** begin **
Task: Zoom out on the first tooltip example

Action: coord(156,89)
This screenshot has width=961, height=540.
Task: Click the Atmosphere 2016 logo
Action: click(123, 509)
** end **
How many lines of the material above contain the word "Task"? Reply with the number alone.

2